● **WORK REQUEST**
Look at each line of the listing. Copy those that hold the string "computer".

● **ENTRIES SHOWN**
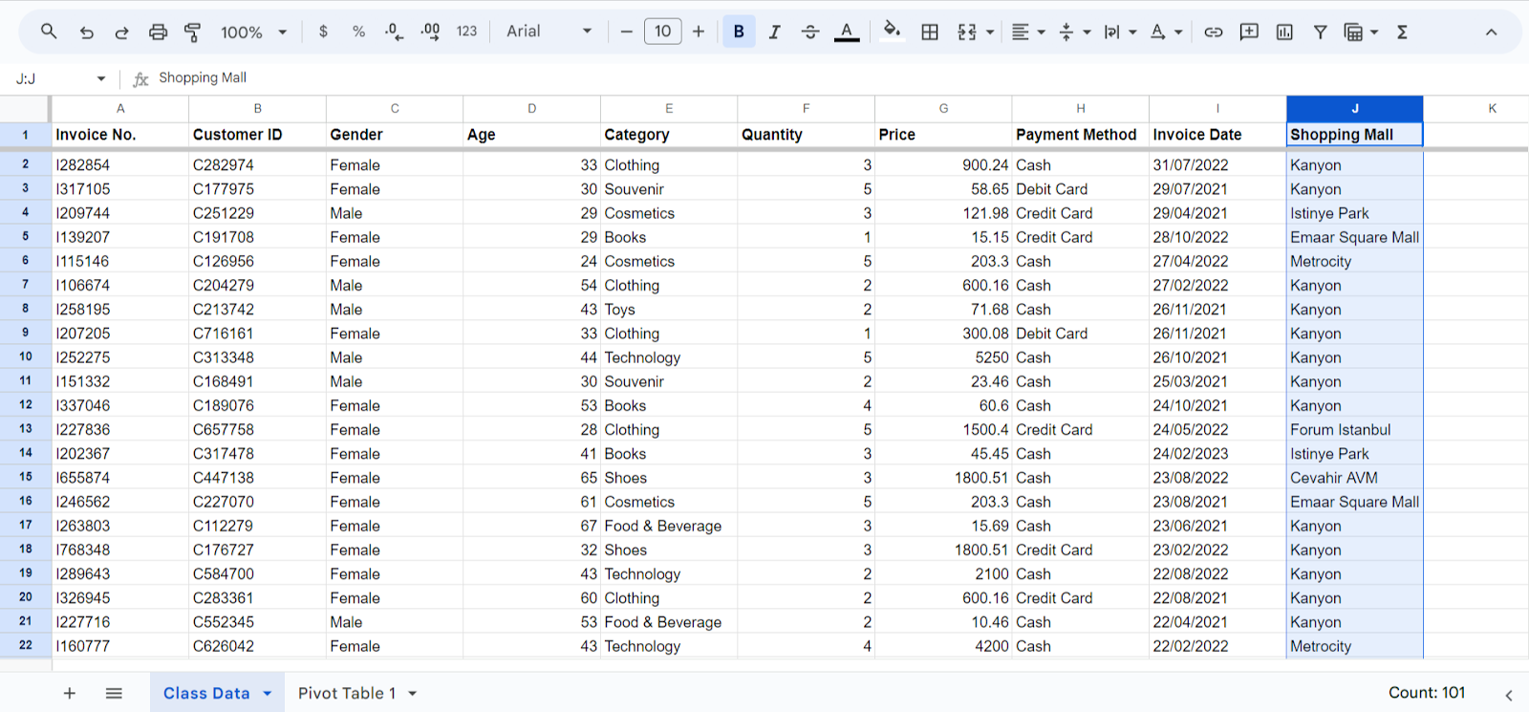
Task: Toggle italic formatting
Action: click(774, 32)
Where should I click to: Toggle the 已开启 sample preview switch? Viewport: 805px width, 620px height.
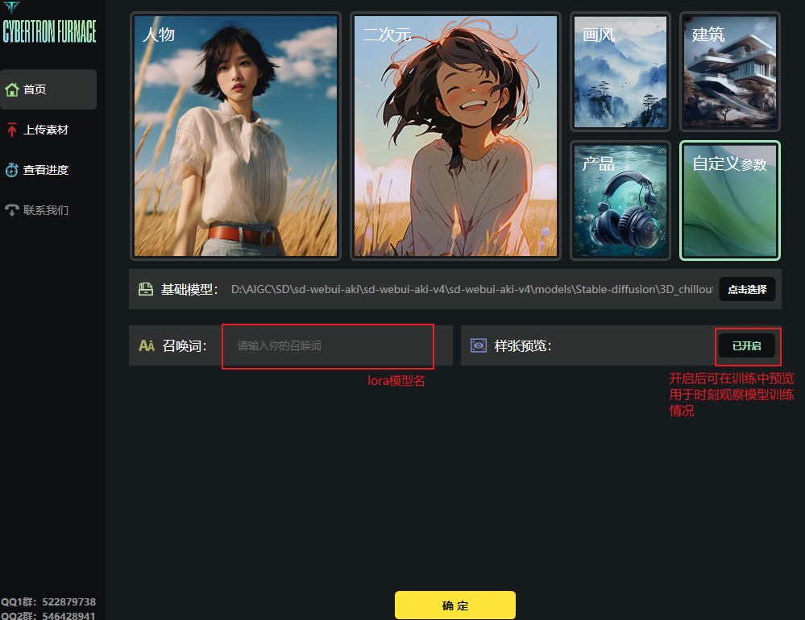coord(746,345)
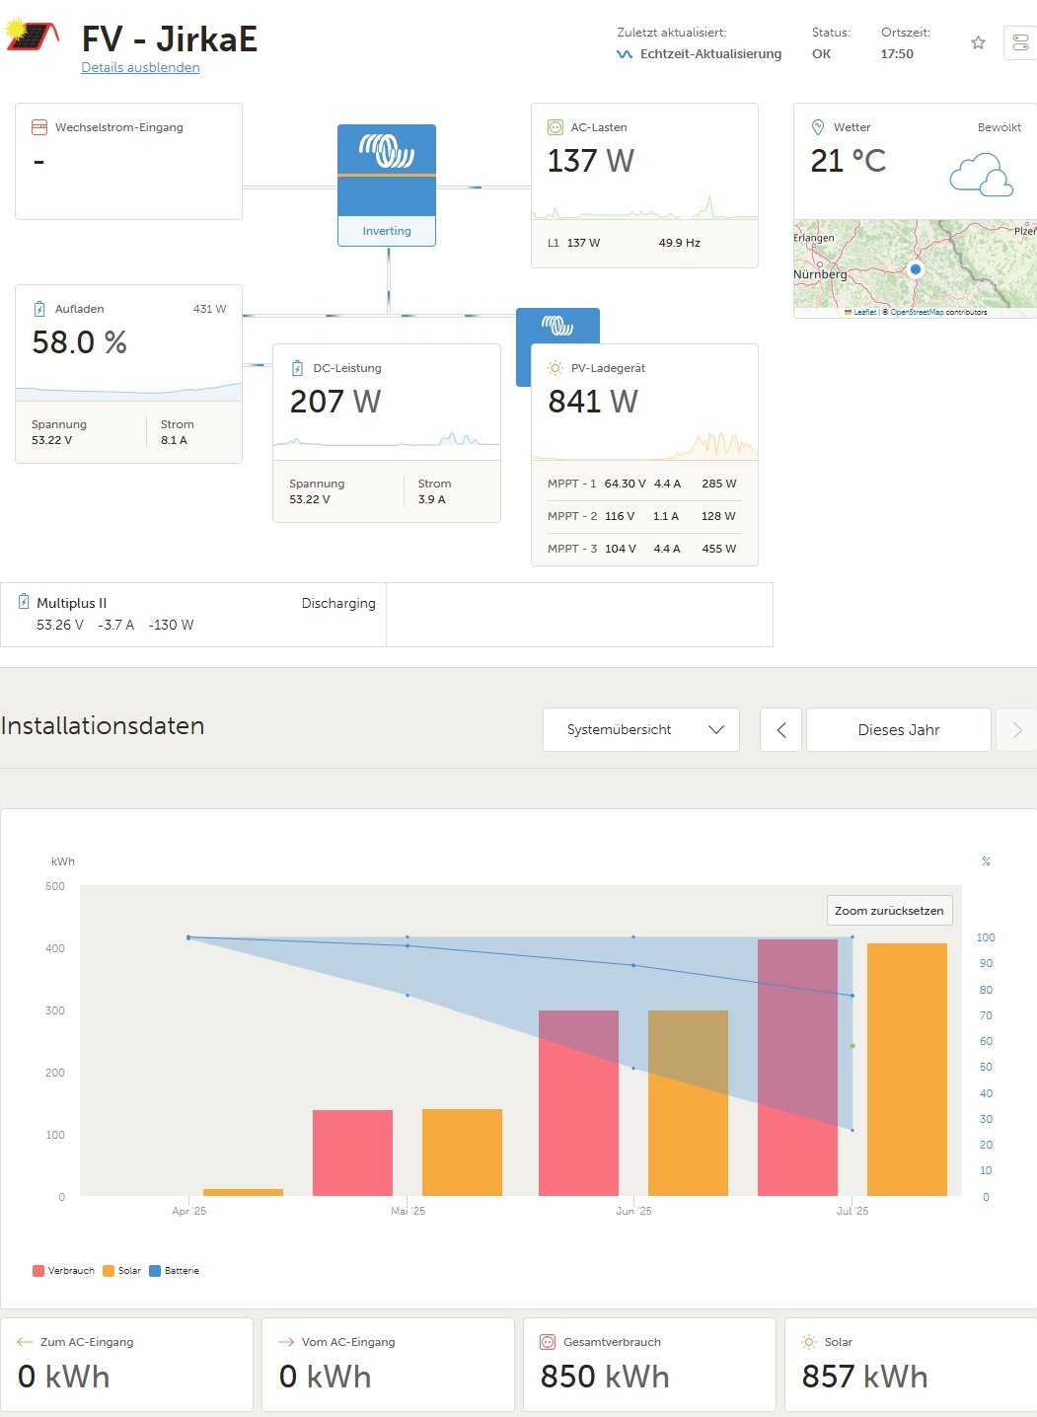Image resolution: width=1037 pixels, height=1417 pixels.
Task: Go to previous period with left chevron
Action: (780, 730)
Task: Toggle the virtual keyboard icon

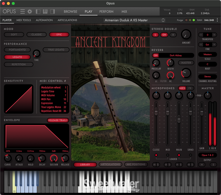Action: click(x=45, y=11)
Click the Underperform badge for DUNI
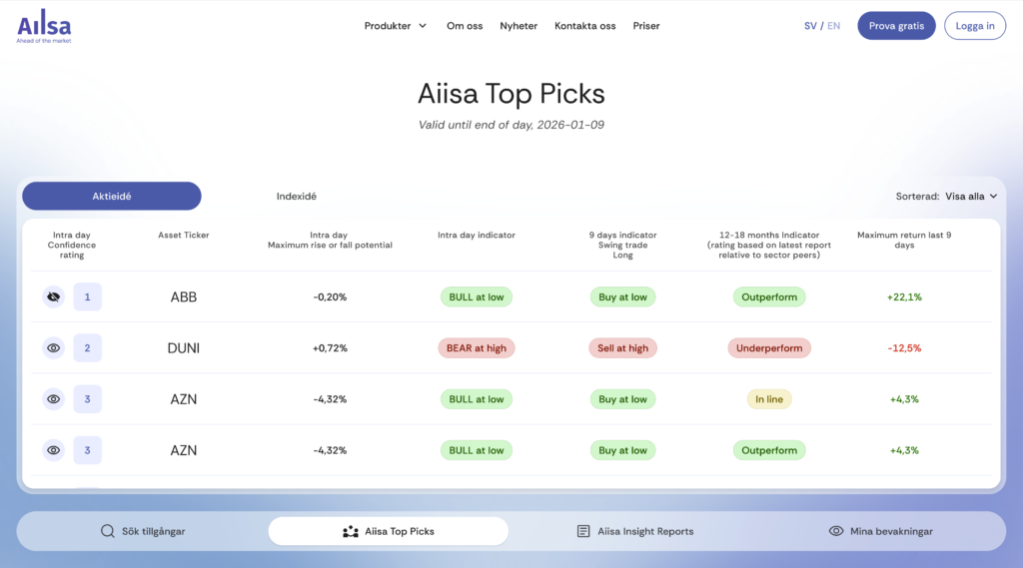Viewport: 1023px width, 568px height. click(769, 348)
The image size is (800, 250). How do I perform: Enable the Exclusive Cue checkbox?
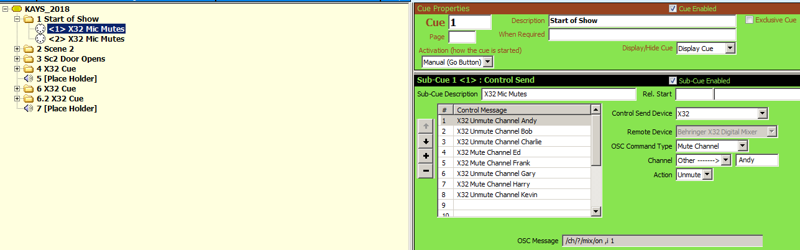click(x=749, y=20)
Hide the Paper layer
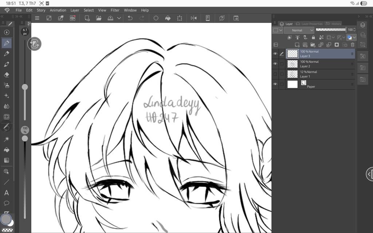 (275, 84)
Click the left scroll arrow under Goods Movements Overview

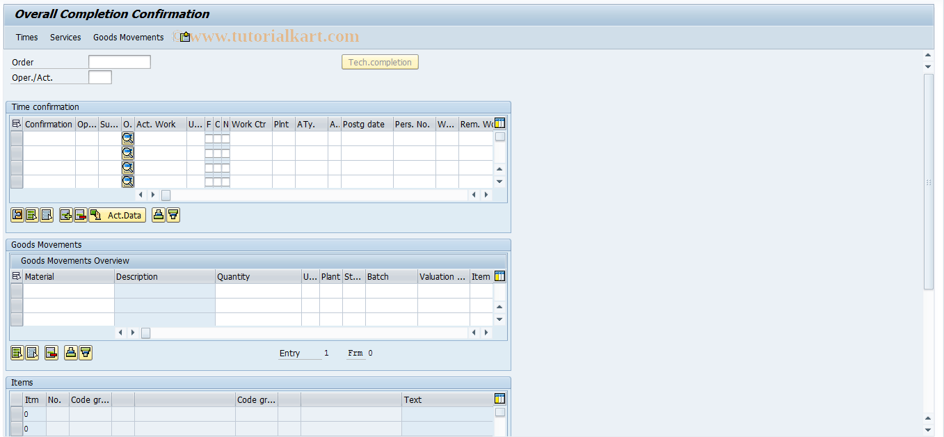pyautogui.click(x=120, y=333)
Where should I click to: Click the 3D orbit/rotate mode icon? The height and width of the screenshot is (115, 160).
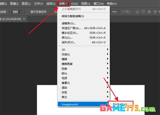pyautogui.click(x=138, y=12)
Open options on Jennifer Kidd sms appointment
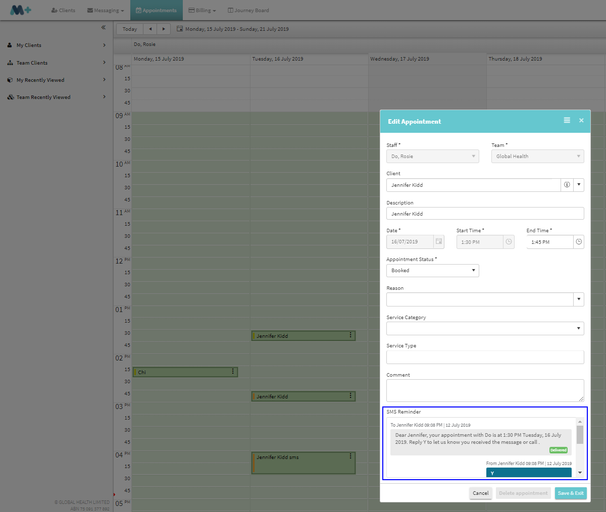 350,456
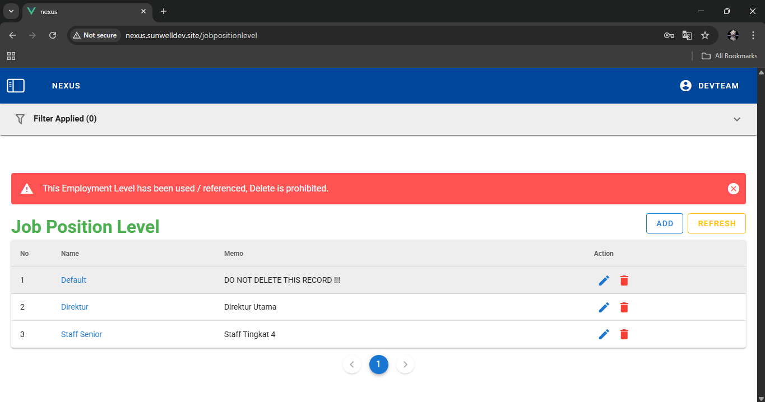The image size is (765, 402).
Task: Edit the Staff Senior record
Action: point(604,334)
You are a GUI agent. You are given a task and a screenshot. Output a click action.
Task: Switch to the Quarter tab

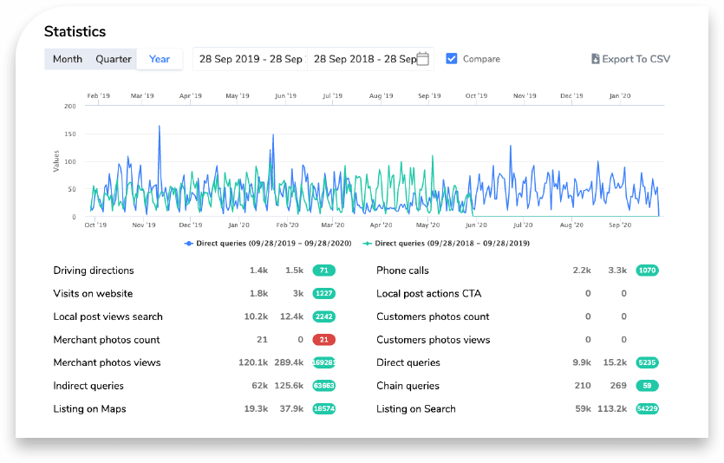[x=114, y=59]
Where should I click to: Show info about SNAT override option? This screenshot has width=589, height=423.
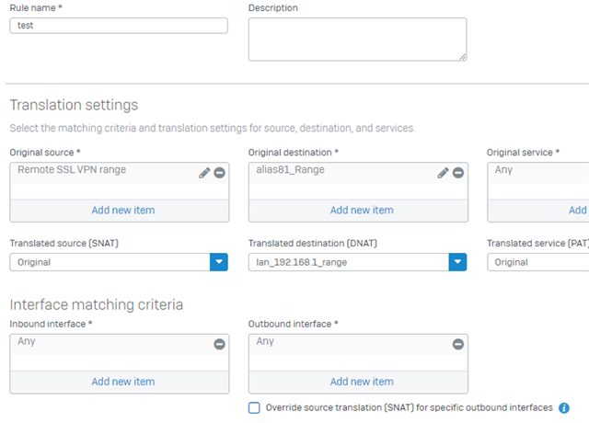[x=564, y=408]
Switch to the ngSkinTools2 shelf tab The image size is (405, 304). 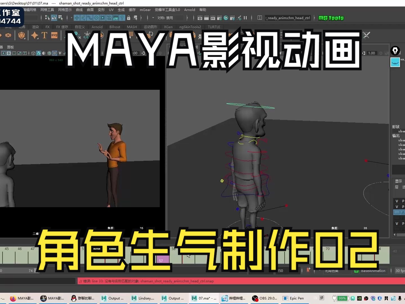(x=190, y=27)
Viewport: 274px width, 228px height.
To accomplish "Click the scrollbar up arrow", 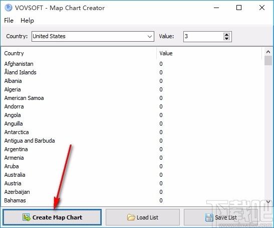I will pyautogui.click(x=268, y=52).
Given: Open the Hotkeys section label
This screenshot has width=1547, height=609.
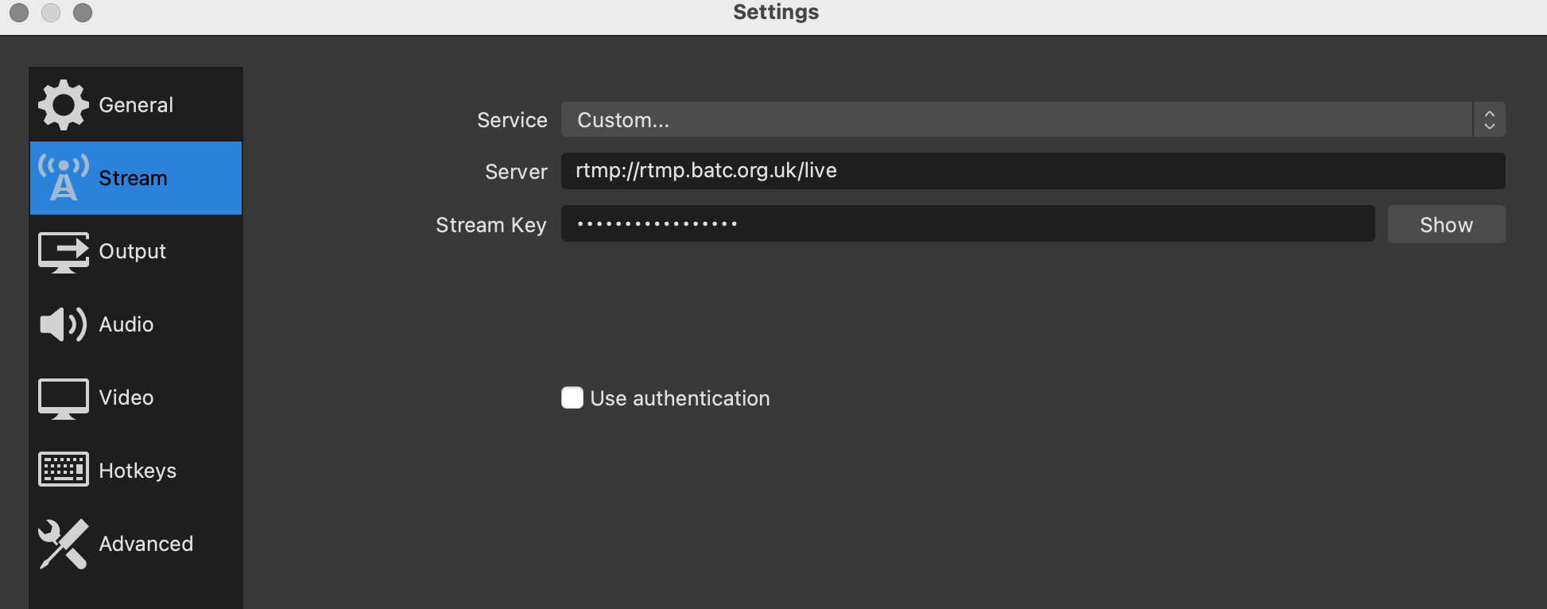Looking at the screenshot, I should coord(138,471).
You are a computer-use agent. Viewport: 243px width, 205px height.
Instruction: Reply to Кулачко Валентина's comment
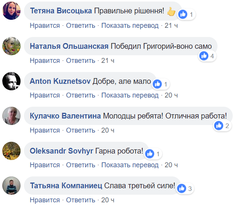(x=80, y=130)
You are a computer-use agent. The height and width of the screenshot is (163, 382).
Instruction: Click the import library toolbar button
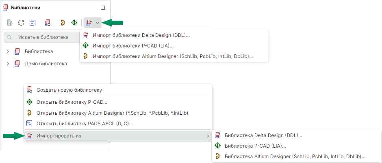pos(89,23)
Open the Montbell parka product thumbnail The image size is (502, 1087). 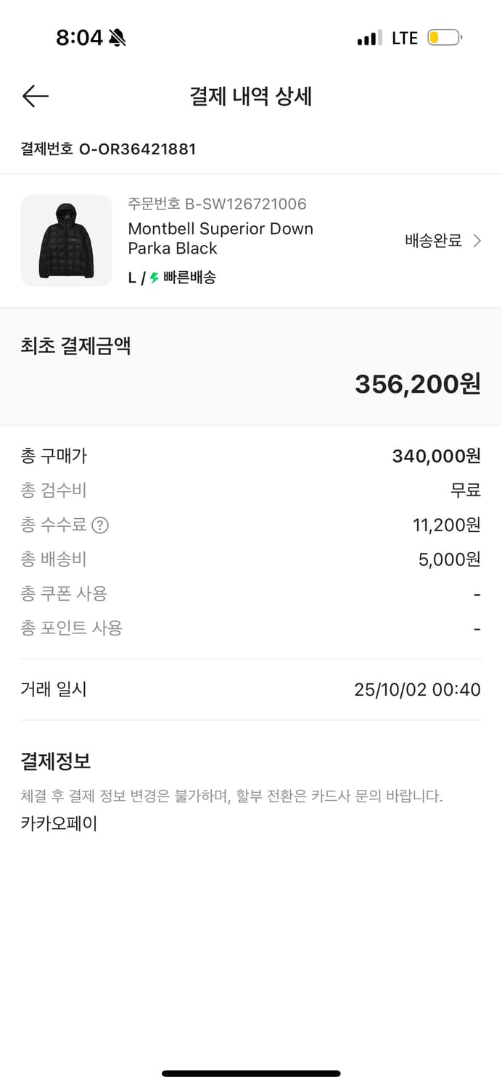(x=66, y=241)
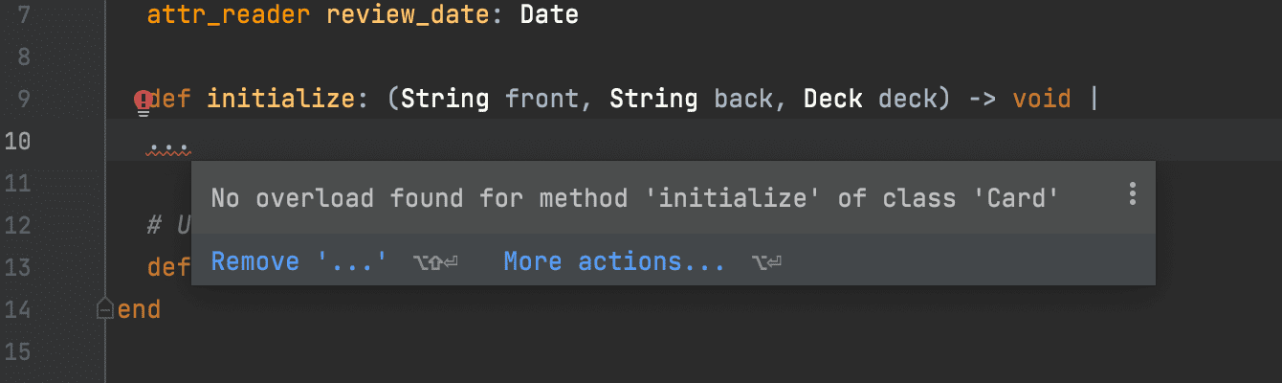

● **OUTPUT BELOW**
You are a computer-use agent. Viewport: 243px width, 205px height.
You are a computer-use agent. The height and width of the screenshot is (163, 382).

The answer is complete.